[This note is sent to MMUSIC, with bcc to BEHAVE, SIP, and P2PSIP
since the discussion has included those groups. Replies to MMUSIC
only please, as ICE is an MMUSIC working group draft]
The MMUSIC chairs have reviewed the mailing list discussion
pertaining to ICE over the last few days. While we agree that further
implementation experience and publication of deployment results would
be valuable, as it is for any new protocol, we do not believe this
sufficient cause to revisit the consensus to request publication of
draft-ietf-mmusic-ice-17.txt as a Proposed Standard.

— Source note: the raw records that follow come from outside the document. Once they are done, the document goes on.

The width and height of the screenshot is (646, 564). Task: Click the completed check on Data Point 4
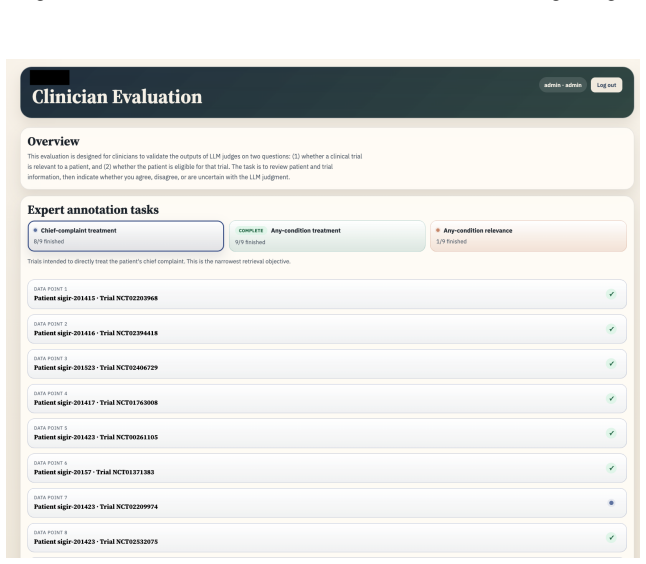pos(611,398)
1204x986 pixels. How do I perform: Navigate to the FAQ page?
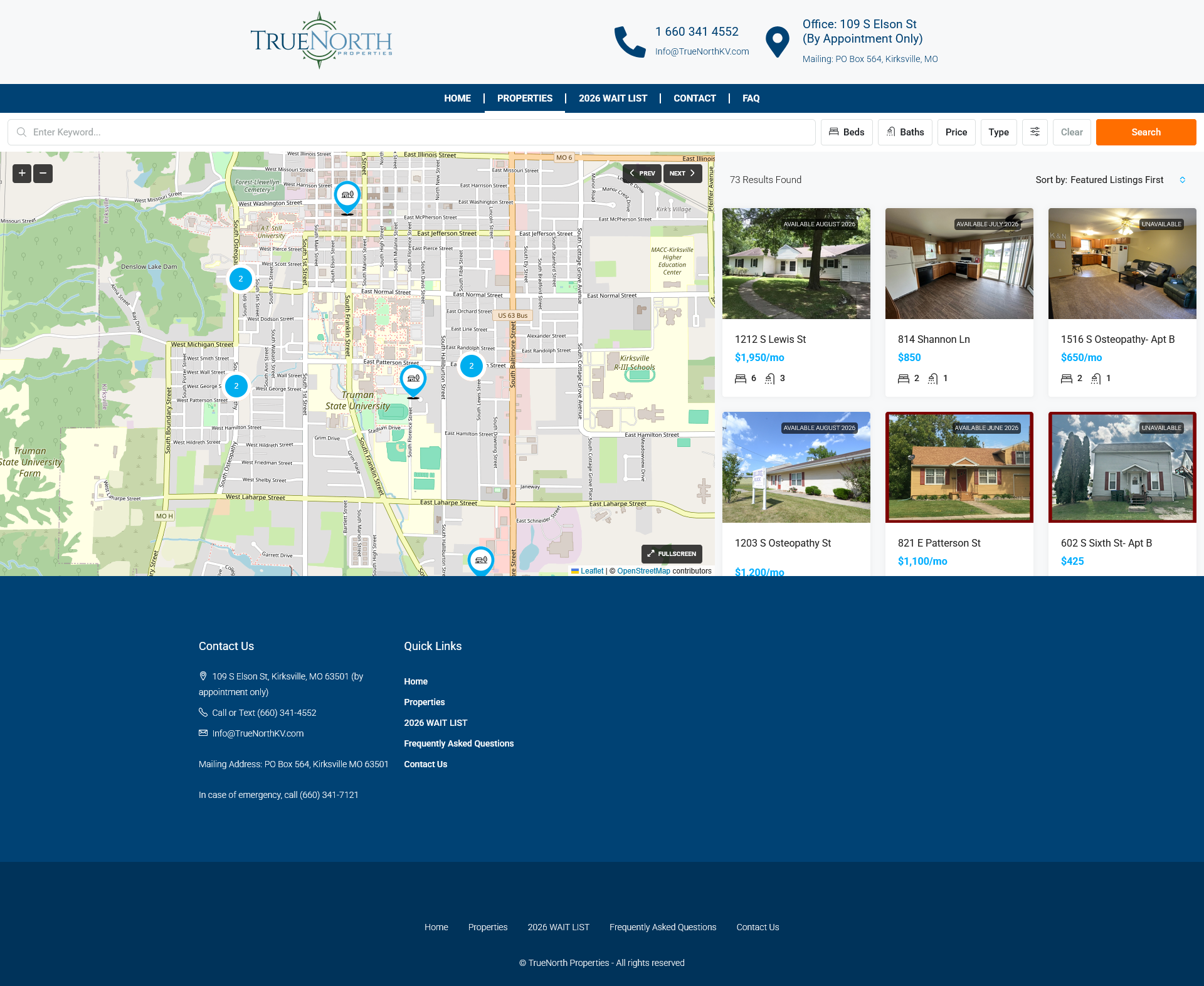[x=751, y=98]
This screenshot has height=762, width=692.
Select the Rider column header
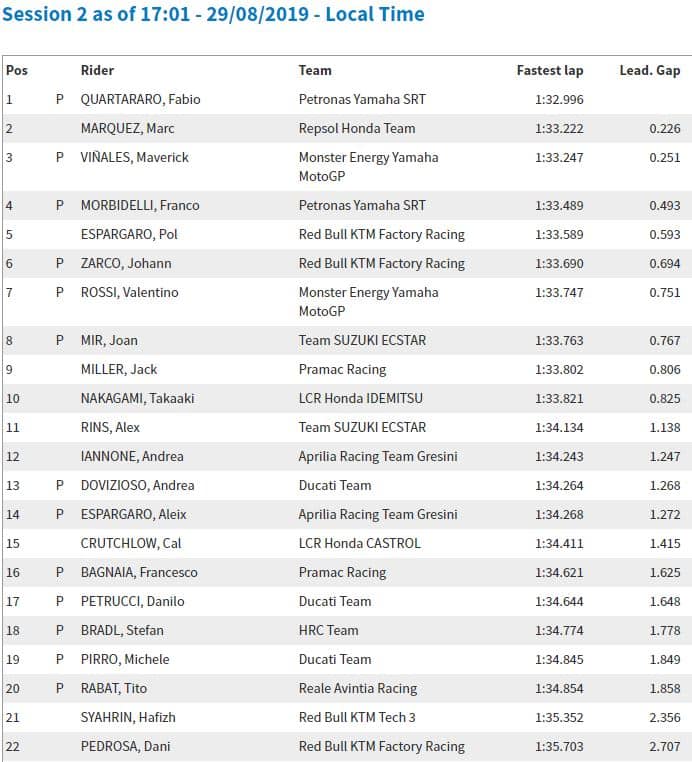[x=97, y=71]
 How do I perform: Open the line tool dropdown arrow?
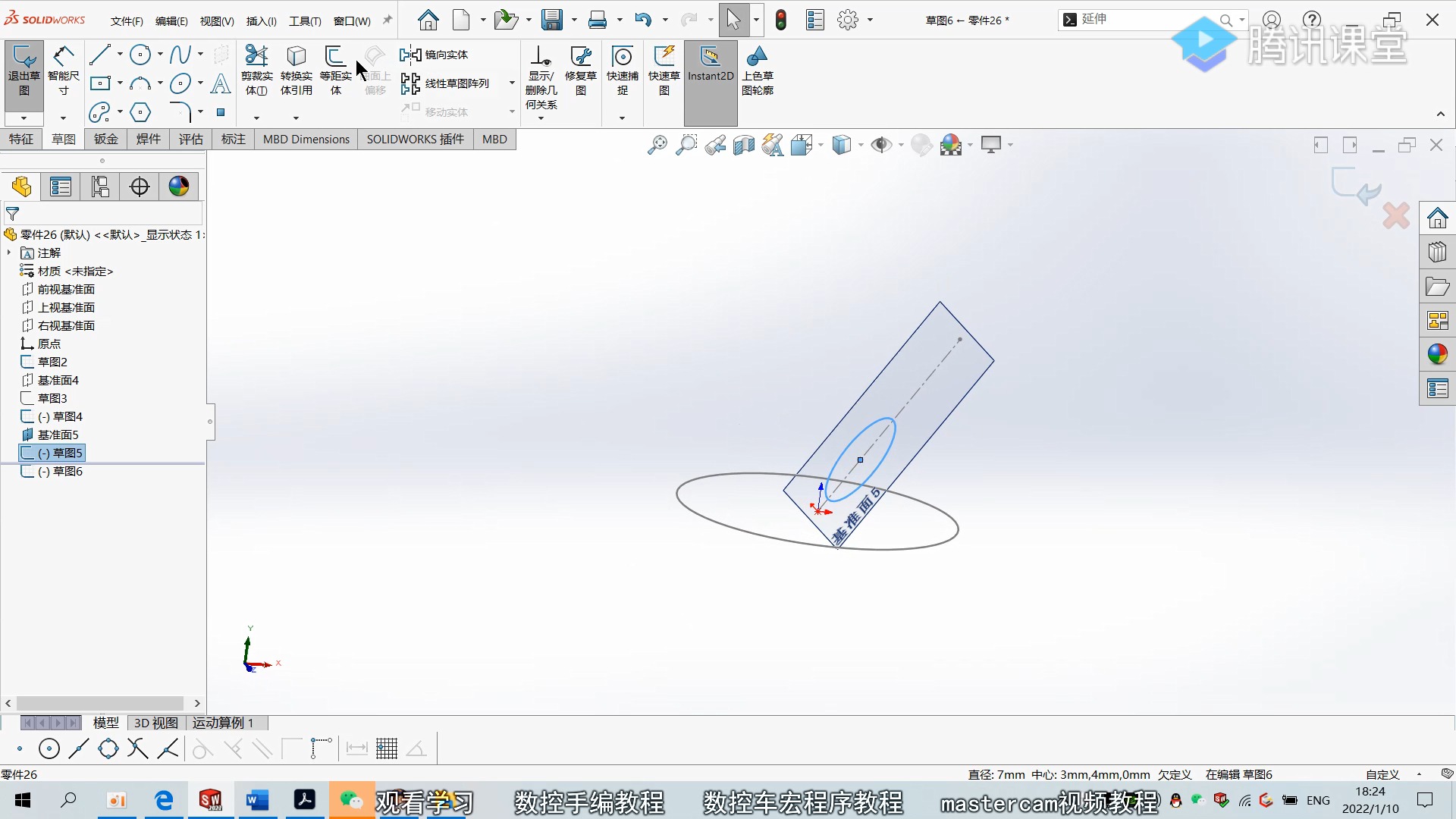[120, 55]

The characteristics of Proposed Standard specifications are described
in RFC 2026 section 4.1.1 as follows:
The entry-level maturity for the standards track is "Proposed
Standard". A specific action by the IESG is required to move a
specification onto the standards track at the "Proposed Standard"
level.
A Proposed Standard specification is generally stable, has resolved
known design choices, is believed to be well-understood, has
received
significant community review, and appears to enjoy enough community
interest to be considered valuable. However, further experience
might result in a change or even retraction of the specification
before it advances.
Usually, neither implementation nor operational experience is
required for the designation of a specification as a Proposed
Standard. However, such experience is highly desirable, and will
usually represent a strong argument in favor of a Proposed Standard
designation.
The IESG may require implementation and/or operational experience
prior to granting Proposed Standard status to a specification that
materially affects the core Internet protocols or that specifies
behavior that may have significant operational impact on the
Internet.
A Proposed Standard should have no known technical omissions with
respect to the requirements placed upon it. However, the IESG may
waive this requirement in order to allow a specification to advance
to the Proposed Standard state when it is considered to be
useful and
necessary (and timely) even with known technical omissions.

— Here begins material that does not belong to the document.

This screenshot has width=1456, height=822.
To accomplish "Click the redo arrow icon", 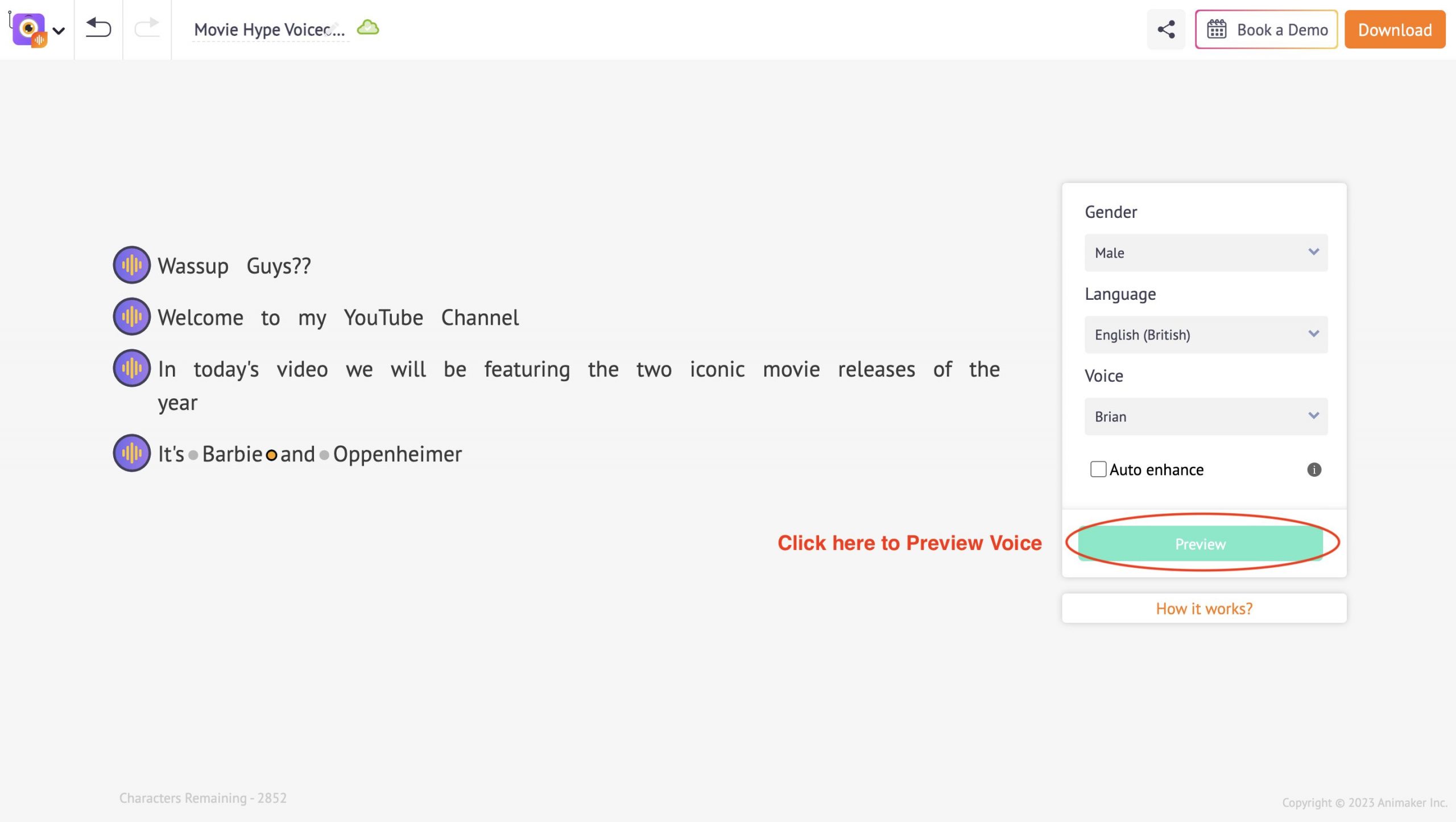I will [x=147, y=28].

Implementors should treat Proposed Standards as immature
specifications. It is desirable to implement them in order to gain
experience and to validate, test, and clarify the specification.
However, since the content of Proposed Standards may be changed if
problems are found or better solutions are identified, deploying
implementations of such standards into a disruption-sensitive
environment is not recommended.
Our judgement is that ICE meets these requirements, and that there is
general working group consensus to request publication. Accordingly,
our intention is to proceed as we previously announced, and request
that ICE be published as a Proposed Standard RFC.